__Text to read__
──────

Originally posted by @Barry-Sanchez

Do the current politicians represent their constituents views for do they continuously toe the party line, if so is that democratic? Are we as a society always looking for ways not to pay tax, dodge bills and have the same dubious morals of some of the people we elected?

I could have been a politician could you please explain some of the dubious morals so I know which ones to enhance.

On another note the politicians do not represent the electorate, as most are under the whip to the two major parties and if you ever got proportional representation implemented we would end up with a state of affairs like Italy where the average length of a party in power is 1 year with no effective mandate to run the country.

The problem with Italy is the mopeds/scooters.

Or Germany?
I think I said that with toeing the Party line, free votes are given though and mp’s do rebel.

──────

__Dataset section__
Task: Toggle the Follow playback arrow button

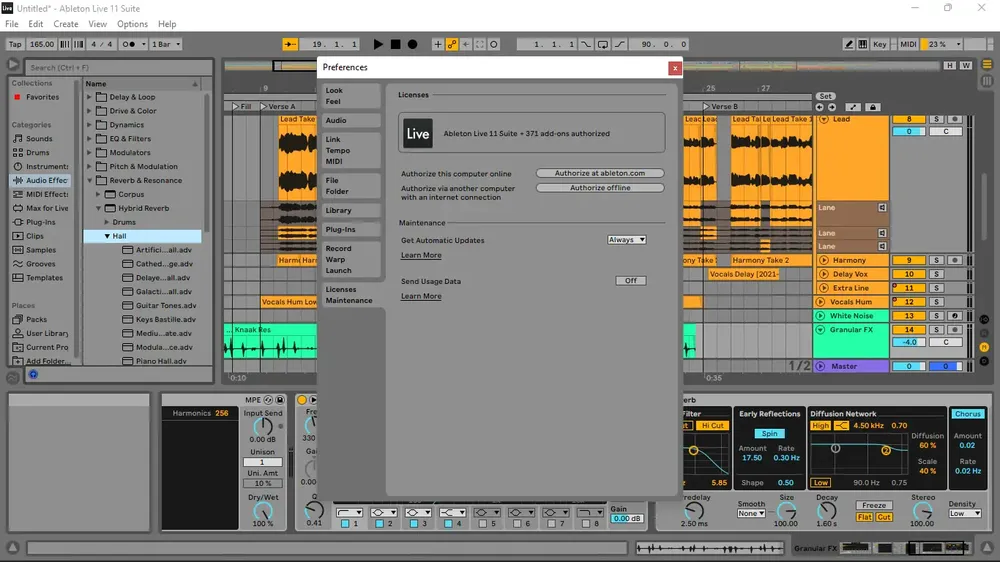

──────

__To do__
a - Revise the discussion of politicians from "On another note" to "Or Germany?", changing "Italy" to "Belgium".
b - Take up the discussion of politicians where it stops and carry it forward.
The lines have no connection to the discussion of politicians.

__Responses for each task__
a -
On another note the politicians do not represent the electorate, as most are under the whip to the two major parties and if you ever got proportional representation implemented we would end up with a state of affairs like Belgium where the average length of a party in power is 1 year with no effective mandate to run the country.

The problem with Belgium is the mopeds/scooters.

Or Germany?

b -
Italy’s successive waves of ousting and electing new mp’s has a lot more to do it than the electoral system , it can make for weak Government but weren’t we always told first past the post elects strong consistent Governments and yet the last one was a coalition?
The morals I question of a politician are self interest, vanity, power hungry and self serving attitudes.
We all technically could have been a politician, it just depends on how slippery you want to be, local party politics is a bun fight as well.

And you could argue over time FPTP merges parties and therefore closes down debate and ideas, most FPTP Countries only really have two main parties, is that good for engagement and interest in politics?